No wrongdoing has been associated with Mr Martin himself, and he claims to have had no knowledge of what was going on. However, since he was the finance minister at the time, many think he should have known. He apologised frankly in his televised speech: “I am sorry that we weren’t more vigilant, that I wasn’t more vigilant.” But Mr Martin urged voters not to rush to condemn him or his party, noting that the evidence given to the Gomery inquiry has been contested. Most importantly, he said he would be willing to face the voters’ judgment in an early election, which he plans to call within 30 days of the release of Judge Gomery’s report.
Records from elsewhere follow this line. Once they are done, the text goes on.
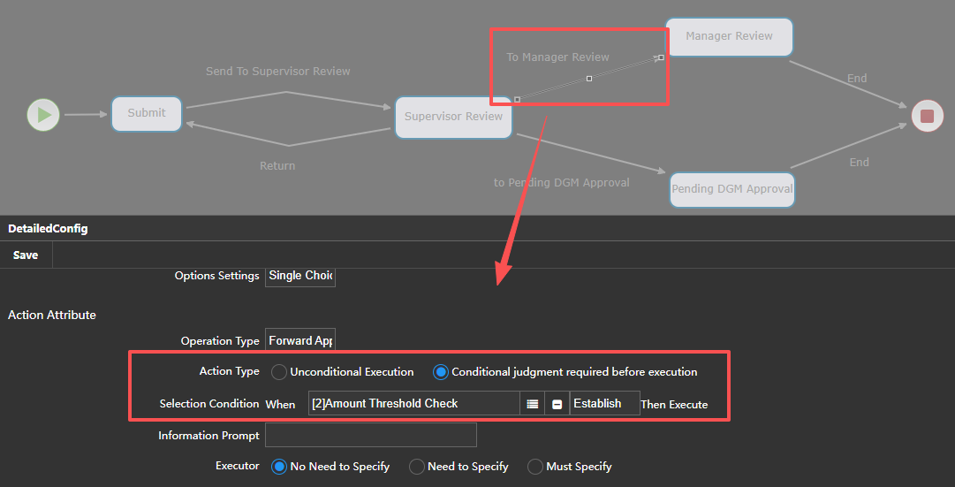Select the Pending DGM Approval node
The image size is (955, 487).
pos(731,189)
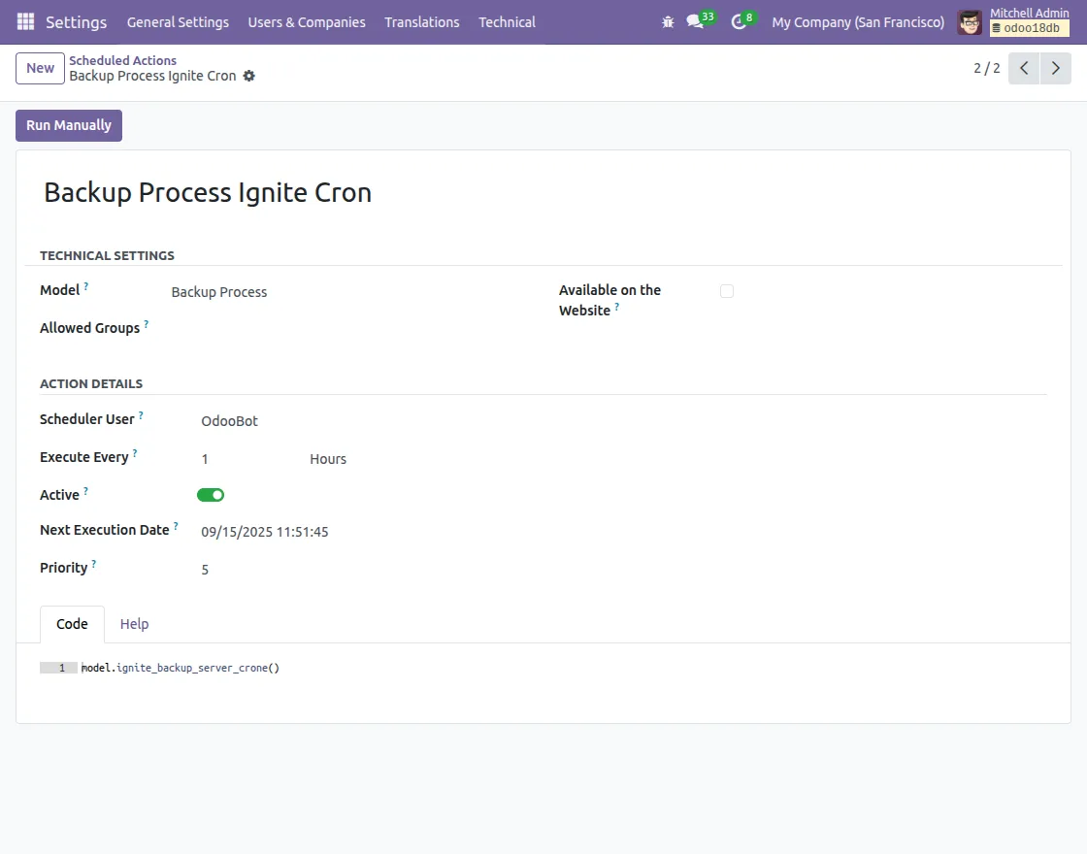Viewport: 1087px width, 854px height.
Task: Click the gear action icon beside the breadcrumb
Action: [249, 76]
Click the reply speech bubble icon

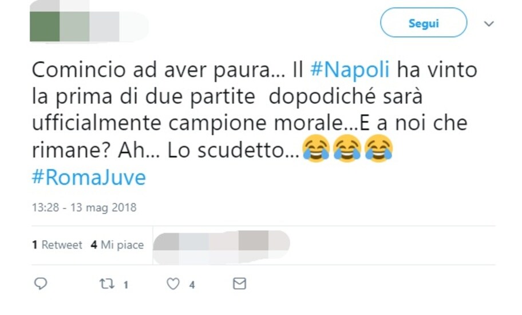coord(41,284)
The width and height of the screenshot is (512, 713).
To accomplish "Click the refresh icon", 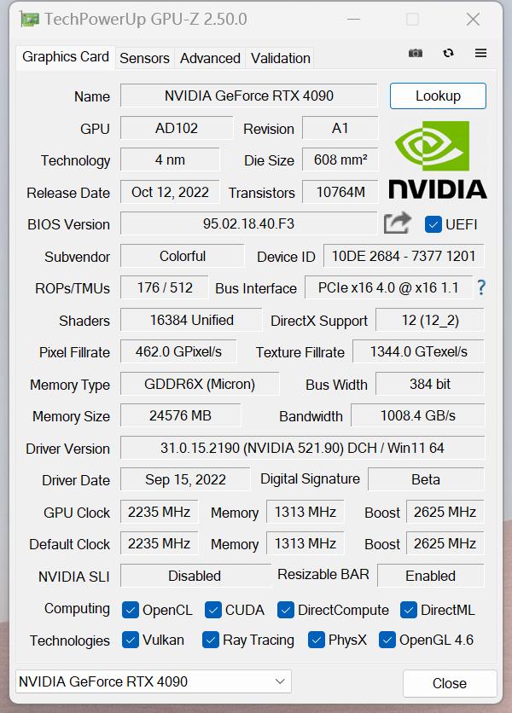I will [x=448, y=53].
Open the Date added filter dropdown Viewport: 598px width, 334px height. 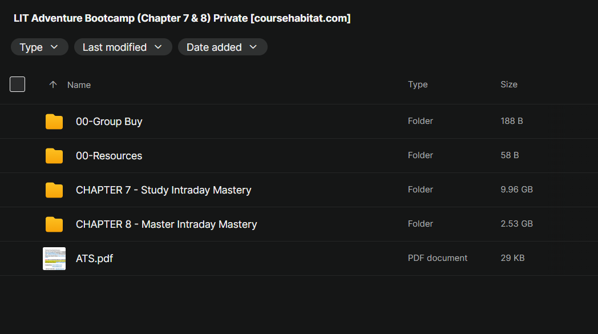(x=223, y=47)
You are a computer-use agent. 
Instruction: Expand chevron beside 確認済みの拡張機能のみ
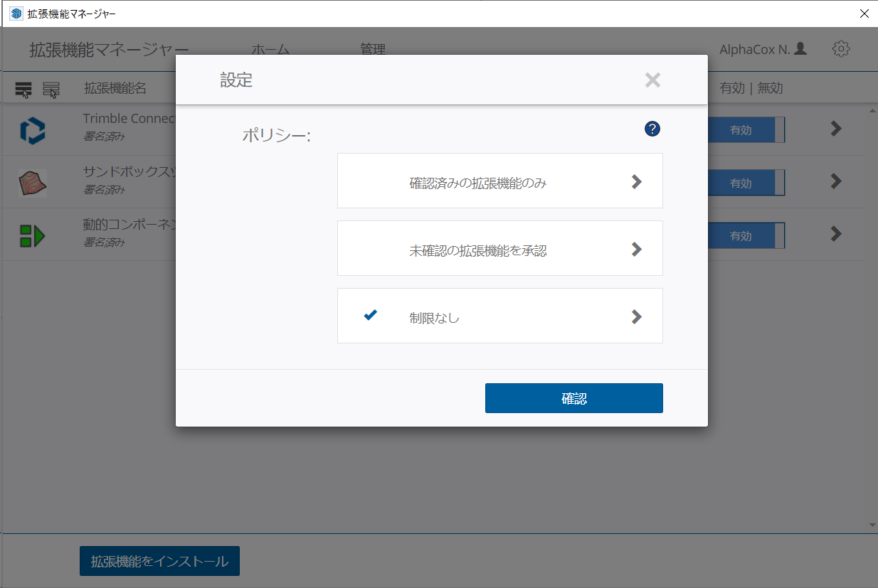pyautogui.click(x=636, y=182)
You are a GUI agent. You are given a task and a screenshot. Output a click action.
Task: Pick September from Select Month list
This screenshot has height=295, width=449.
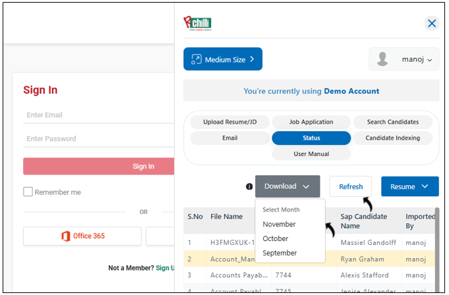(x=280, y=254)
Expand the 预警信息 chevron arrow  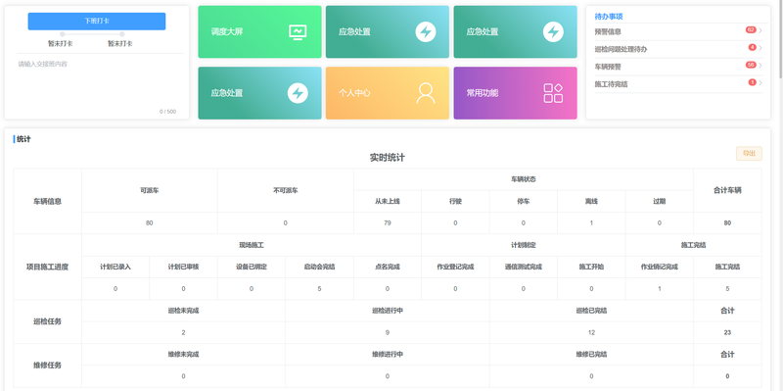tap(760, 31)
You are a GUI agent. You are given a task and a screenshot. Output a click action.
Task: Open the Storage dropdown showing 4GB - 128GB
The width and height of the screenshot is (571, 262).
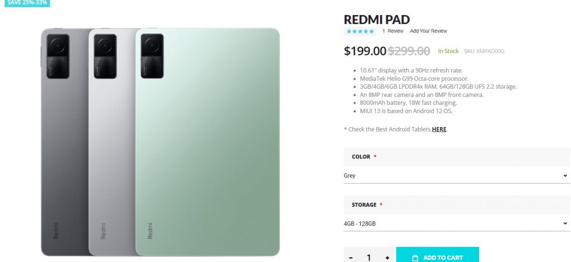(x=456, y=224)
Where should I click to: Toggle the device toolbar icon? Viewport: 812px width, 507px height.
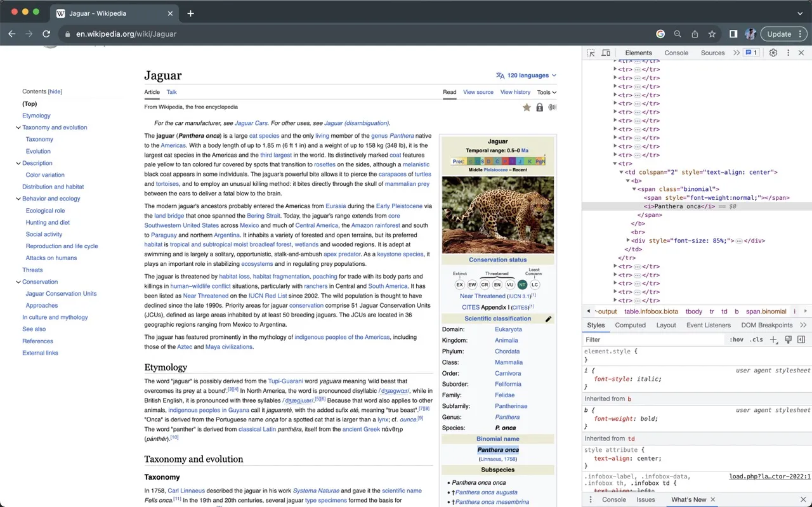[x=606, y=53]
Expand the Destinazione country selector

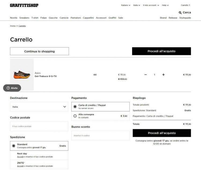39,107
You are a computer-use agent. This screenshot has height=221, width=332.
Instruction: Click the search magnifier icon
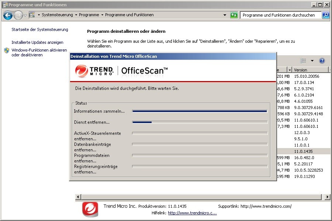pyautogui.click(x=325, y=15)
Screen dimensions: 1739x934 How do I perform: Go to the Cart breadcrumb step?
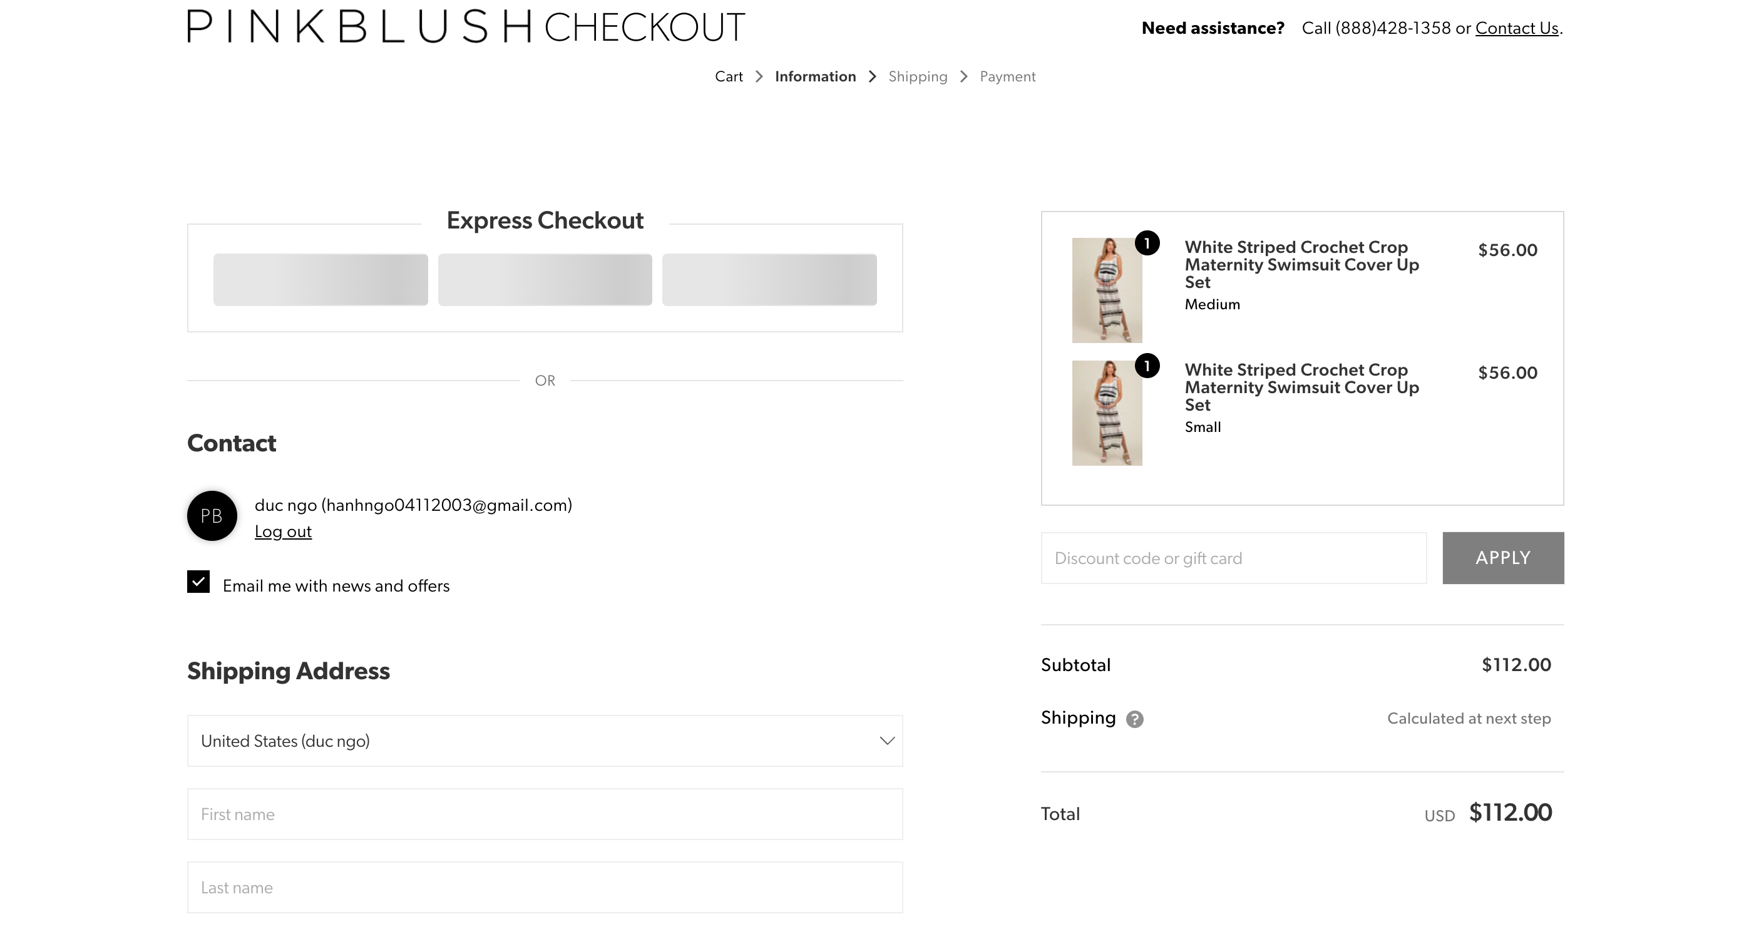[728, 77]
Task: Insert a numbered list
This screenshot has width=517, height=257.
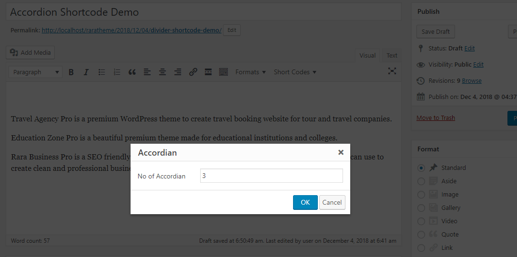Action: click(x=117, y=72)
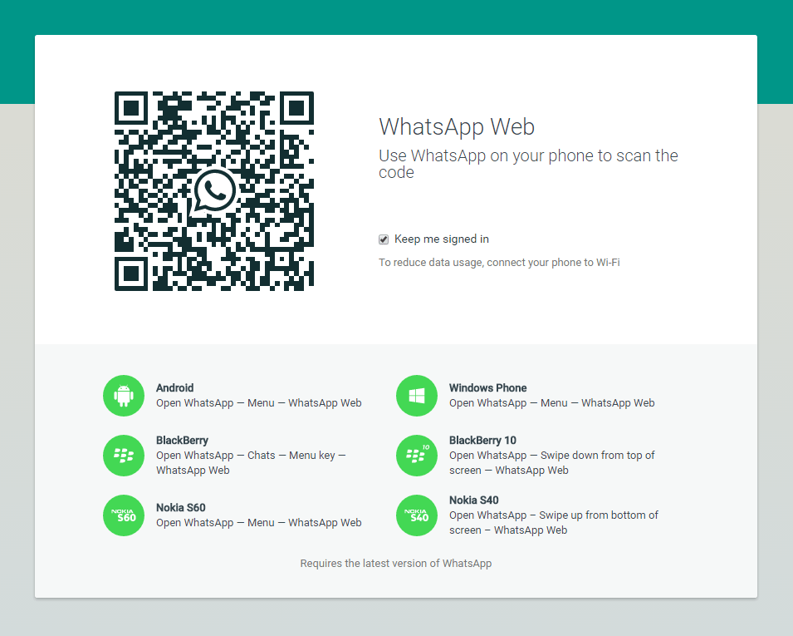Click the WhatsApp Web title heading
Viewport: 793px width, 636px height.
[x=457, y=127]
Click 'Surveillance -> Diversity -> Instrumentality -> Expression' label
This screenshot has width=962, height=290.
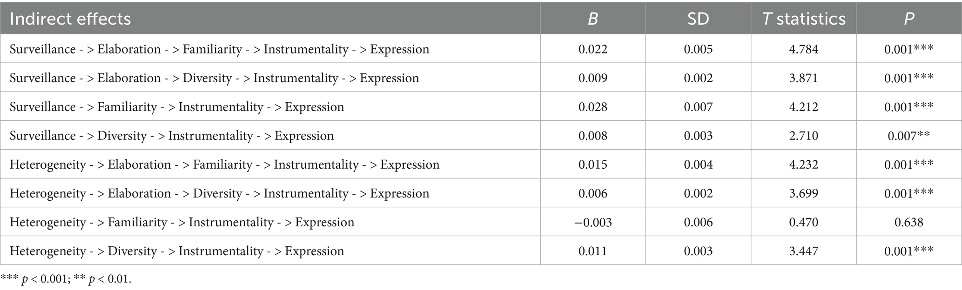[172, 136]
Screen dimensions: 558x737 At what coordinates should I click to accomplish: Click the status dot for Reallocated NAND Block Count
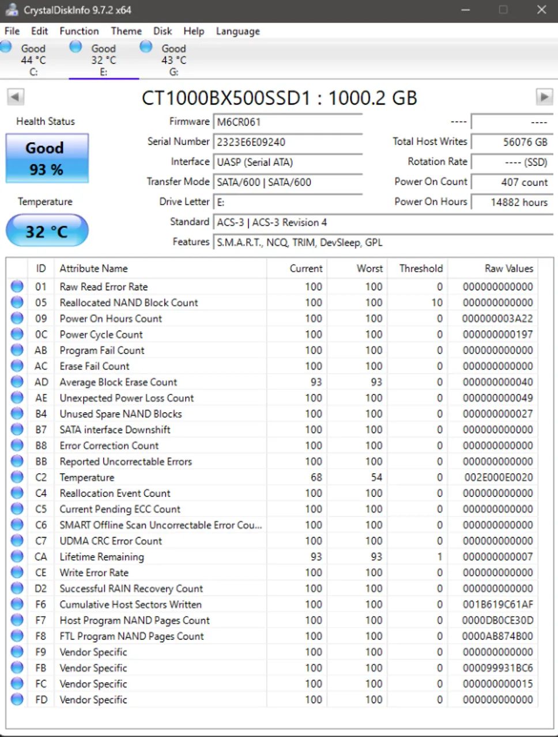[x=17, y=302]
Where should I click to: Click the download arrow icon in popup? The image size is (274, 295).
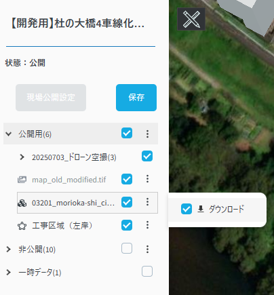coord(201,209)
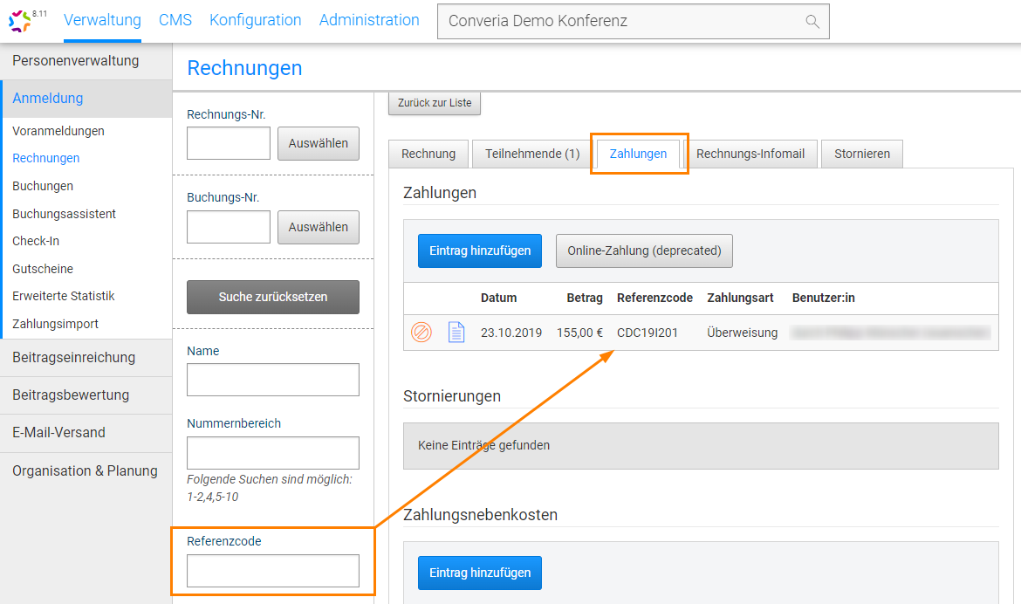Image resolution: width=1021 pixels, height=604 pixels.
Task: Expand the Beitragseinreichung sidebar section
Action: (73, 357)
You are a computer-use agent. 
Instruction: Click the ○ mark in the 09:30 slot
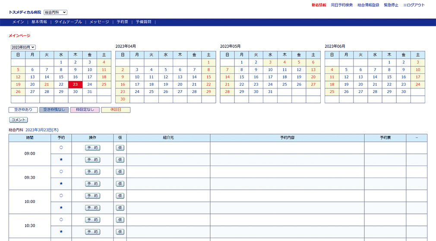pyautogui.click(x=61, y=172)
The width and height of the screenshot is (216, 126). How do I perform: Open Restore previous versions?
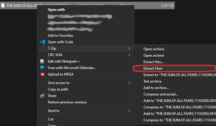tap(67, 102)
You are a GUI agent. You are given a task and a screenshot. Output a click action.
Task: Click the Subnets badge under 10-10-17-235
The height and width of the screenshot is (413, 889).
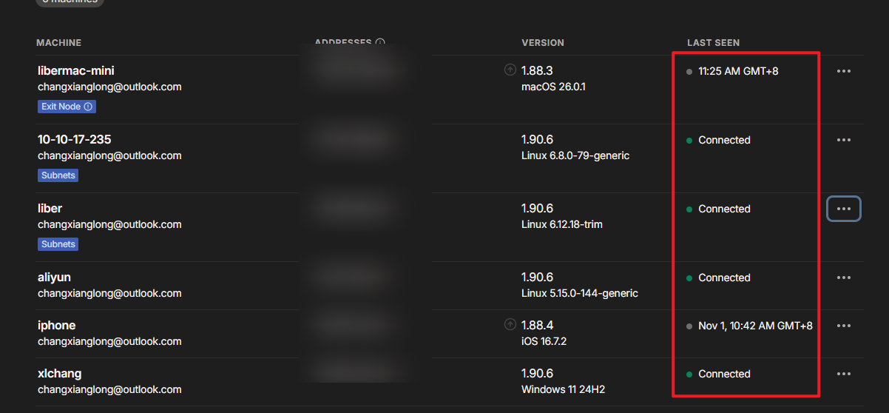[58, 175]
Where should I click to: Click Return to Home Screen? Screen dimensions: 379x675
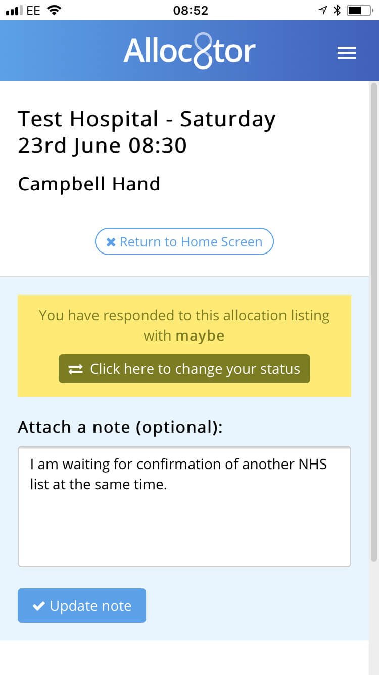coord(184,241)
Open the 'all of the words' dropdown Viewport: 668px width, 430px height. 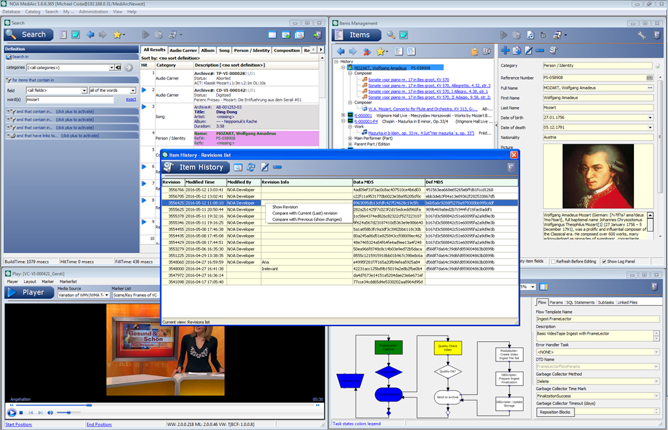tap(133, 90)
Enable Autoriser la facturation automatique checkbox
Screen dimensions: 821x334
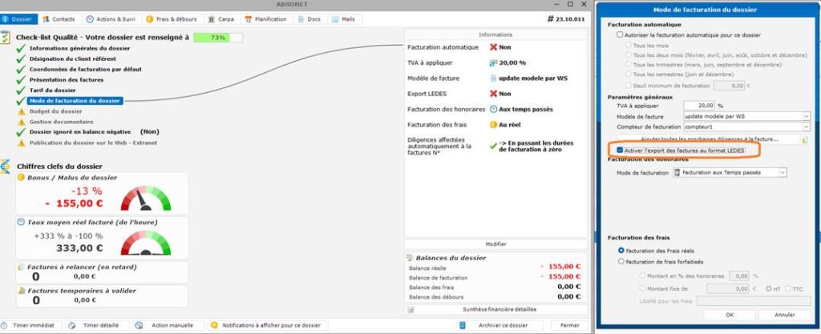tap(620, 35)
But that report is not due until December. The opposition parties sense a stalling tactic, thinking that any anger among Canada’s 32m people will have died down by then. They smell blood, and so are pushing for elections sooner, perhaps in May or June. Stephen Harper, the leader of the main opposition Conservative Party, hinted at this in his response: “How can we continue—politically, ethically, or morally—to prop up a government that is under criminal investigation and accusation of criminal conspiracy?” And Gilles Duceppe, leader of the separatist Bloc Québécois, expressed his indignation that the “Liberals tried to buy the soul of Quebeckers”. The Conservatives and the Bloc Québécois together are just shy of a majority in parliament, where the Liberals hold power with a minority.

Jack Layton, the leader of the fourth party in parliament, the leftist New Democratic Party (NDP), has also expressed his disappointment with the government. But rather than push to topple it, Mr Layton has played the Liberals' woes to his advantage on policy. He promised to support the government in any no-confidence vote until the budget is passed; in return, Mr Martin promised to delay proposing some C$4.6 billion in corporate tax cuts. There will also be dollops of new spending for some of the NDP's favourite causes, such as housing, the environment and foreign aid.

Polls show that if an election were held now, the Liberals would be trampled. The Conservatives have pulled clearly ahead, on 35%, with Liberal support down to 30%, according to a poll published on April 23rd. The Bloc Québécois and the NDP would do better as well. But Mr Martin has one aspect of public opinion in his favour: voters agree with him that the full Gomery report should come out before an election is called.

So the Conservatives have a delicate calculation to make. They can press their advantage now, but at the risk of looking manic for power. Or they can hope that a steady stream of revelations, concluding in the full Gomery report, will keep the Liberals down as late as the end of the year. In any case, Mr Harper had been improving the Conservatives’ fortunes before the current scandal broke. Born of a marriage between the populist, western-based Canadian Alliance and the Progressive Conservative Party, the new Conservatives have been sharpening their attacks on the government for months. Mr Harper is youngish, intelligent and articulate. If elections were held now, he would lead a minority government. If the Liberals fall further, that could mean a Conservative majority.

Meanwhile, the scandal is sure to help the Bloc Québécois in its home province (where the Conservatives hardly figure). Liberal support has collapsed in the province, to 31 percentage points behind the Bloc. And some have been talking about renewed secessionism as a result of the affair. A recent poll had 54% of Quebeckers favouring “sovereignty”, the highest level since 1998, though a 56% majority of these would want Quebec to remain nominally a part of Canada.

In his televised speech, Mr Martin bemoaned the fact that electoral calculations are distracting members of parliament from the business of improving Canadians’ lives. But the opposition leaders said the same thing, reminding voters that the scandal is of the Liberals’ own making, if not exactly Mr Martin’s. Canada’s natural party of government might soon find itself in the unaccustomed position of holding a Conservative government to account from the opposition benches.